The Duane Reade store at 40 Wall St. is not your average pharmacy. The site of a former bank once owned by the Rockefeller family, the 22,000-square-foot space has 28-foot ceilings, recessed stone arches and gilded escalators (yes, that’s real gold).
Manhattan design firm CBX kept those elegant original features, but added splashes of bold color and used lighting to influence shoppers’ moods in different parts of the store. Along with such amenities as a sushi bar and a Starbucks, this Duane Reade has a hair and nail salon where crystal chandeliers emit a soft mauve-colored light.
The store design was one of many CBX projects—for big clients such as Del Monte, General Mills, Kimberly-Clark, Johnson & Johnson and Lord & Taylor—that have won the firm a slew of awards over the past couple of years.
CBX, launched by five partners in 2003, has grown so fast that co-founder and chief Gregg Lipman spends a lot of time these days “thinking about our company’s culture,” he said recently. The firm now has about 140 employees.
“It’s one thing to be innovative and spontaneous when you have a team of five people who can all read each other’s minds,” Mr. Lipman added. “But keeping the creative spark alive when you have 140 people is a little bit harder.”
A crucial way CBX does it, he said, is “straight talk. People have to trust each other, and then it’s not a problem to throw lots of ideas out there and talk about them. Let them get kicked around and beat up. That’s how ideas get validated. Those that survive that honest discussion are probably very good ideas.”
In his work with clients large and small, Mr. Lipman has observed two approaches to innovation that don’t usually work. In one, people he calls “process junkies” try so hard to structure and control innovation that they end up smothering it. In the other, blue-sky thinkers he calls “cowboys” have the opposite problem.
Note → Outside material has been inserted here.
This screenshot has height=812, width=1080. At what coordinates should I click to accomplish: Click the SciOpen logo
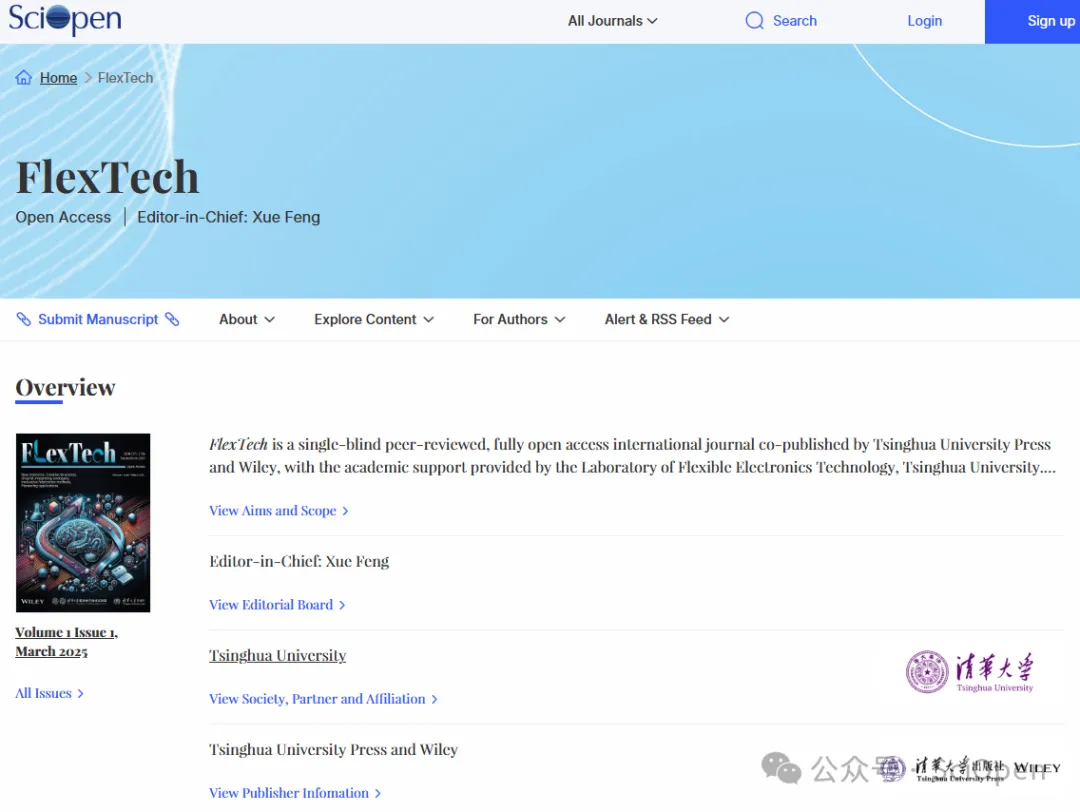[65, 20]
They’re so resistant to formalizing any aspect of creativity that, in the end, nothing gets done.
“Real innovation happens when companies strike a balance between being process junkies and cowboys,” Mr. Lipman said.
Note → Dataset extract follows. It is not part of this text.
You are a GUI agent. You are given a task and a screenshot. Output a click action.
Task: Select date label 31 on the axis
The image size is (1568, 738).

Entrepreneurs usually dwell nearer the “cowboy” end of the spectrum, he observed: “Small companies have the advantage of not being overburdened by bureaucracy, but at the same time, startups often get overwhelmed by possibilities.” Without a clear answer to the question “Who are we and what are we about?” he added, “you risk diluting your brand before you’ve had a chance to build it.”
Among his big corporate clients, Mr. Lipman has lately begun to notice an interesting trend. Until recently, he said, “a company with an underperforming brand would try to put lipstick on a pig. That is, they’d keep the same brand concept but deck it out in new packaging or try some new ads.”
Now, however, some big companies seem “more open to rethinking a whole brand and changing their entire approach to a customer,” Mr. Lipman said. “So instead of asking us, ‘Can you design us a new package?’ they’re asking, ‘We have this business challenge—can you help us think through it?’
One example is Kimberly-Clark’s Kotex brand, which recently embarked on a total makeover, aimed at attracting young women ages 14 to 22. In focus groups and surveys CBX conducted, these consumers rolled their eyes at the sappy pastel-colors-and-butterflies packaging that has long been the tradition in this product category.
So, to go along with new advertising by JWT that makes fun of old-school feminine-hygiene ads, CBX designed new packaging. It’s black, with geometric designs in bold neon colors—no pink, no butterflies.
Kimberly-Clark, incidentally, is one company Mr. Lipman believes has achieved the ideal balance between process junkies and cowboys. “It was interesting to work with them on this,” he said. Getting a close-up view of companies that have grown huge without killing off their entrepreneurial spirit, he added, “proves to us that it can be done.